## Assignment
List all lines of the data that include the string "card".

## Stored records
※ ※ ※

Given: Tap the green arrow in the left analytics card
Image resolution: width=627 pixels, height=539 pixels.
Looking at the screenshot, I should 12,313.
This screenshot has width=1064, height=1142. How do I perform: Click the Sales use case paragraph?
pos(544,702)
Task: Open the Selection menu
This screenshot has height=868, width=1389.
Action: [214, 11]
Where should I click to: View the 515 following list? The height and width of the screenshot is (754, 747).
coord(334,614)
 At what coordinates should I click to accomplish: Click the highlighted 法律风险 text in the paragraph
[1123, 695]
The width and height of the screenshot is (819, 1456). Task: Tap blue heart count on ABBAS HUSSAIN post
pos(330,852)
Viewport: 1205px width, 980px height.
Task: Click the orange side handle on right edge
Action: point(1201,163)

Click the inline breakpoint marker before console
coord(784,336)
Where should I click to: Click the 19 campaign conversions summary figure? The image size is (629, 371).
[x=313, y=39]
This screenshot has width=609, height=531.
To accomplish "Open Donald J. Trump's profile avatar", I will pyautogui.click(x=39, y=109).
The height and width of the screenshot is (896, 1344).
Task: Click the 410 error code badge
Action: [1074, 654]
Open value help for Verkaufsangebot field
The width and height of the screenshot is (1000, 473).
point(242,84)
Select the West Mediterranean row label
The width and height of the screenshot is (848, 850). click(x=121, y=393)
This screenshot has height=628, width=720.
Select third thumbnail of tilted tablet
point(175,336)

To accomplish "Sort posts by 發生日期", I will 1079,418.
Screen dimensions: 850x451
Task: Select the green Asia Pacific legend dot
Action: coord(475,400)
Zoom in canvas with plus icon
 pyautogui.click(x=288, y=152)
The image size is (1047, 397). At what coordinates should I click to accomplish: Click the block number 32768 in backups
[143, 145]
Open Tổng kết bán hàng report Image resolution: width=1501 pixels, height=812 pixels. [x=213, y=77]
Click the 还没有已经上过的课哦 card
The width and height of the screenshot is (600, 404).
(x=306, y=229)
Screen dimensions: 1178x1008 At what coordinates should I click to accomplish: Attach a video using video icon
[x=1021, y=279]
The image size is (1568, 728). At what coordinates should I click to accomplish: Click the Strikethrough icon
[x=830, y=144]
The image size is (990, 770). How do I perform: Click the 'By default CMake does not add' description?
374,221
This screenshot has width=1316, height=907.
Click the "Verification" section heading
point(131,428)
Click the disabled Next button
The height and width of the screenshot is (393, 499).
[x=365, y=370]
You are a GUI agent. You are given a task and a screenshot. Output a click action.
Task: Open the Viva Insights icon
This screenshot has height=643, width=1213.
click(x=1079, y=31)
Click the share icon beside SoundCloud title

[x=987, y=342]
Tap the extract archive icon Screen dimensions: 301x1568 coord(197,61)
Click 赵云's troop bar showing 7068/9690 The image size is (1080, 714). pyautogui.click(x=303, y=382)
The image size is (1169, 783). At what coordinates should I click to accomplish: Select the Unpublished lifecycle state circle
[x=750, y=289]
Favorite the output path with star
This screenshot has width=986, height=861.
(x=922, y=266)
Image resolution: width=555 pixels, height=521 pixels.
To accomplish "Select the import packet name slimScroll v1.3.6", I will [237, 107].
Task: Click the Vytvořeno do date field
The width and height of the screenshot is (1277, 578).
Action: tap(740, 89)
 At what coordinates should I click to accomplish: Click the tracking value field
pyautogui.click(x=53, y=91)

※ ※ ※

## Written solution
Given: Tap the green arrow in the left analytics card
Click the 还没有已经上过的课哦 card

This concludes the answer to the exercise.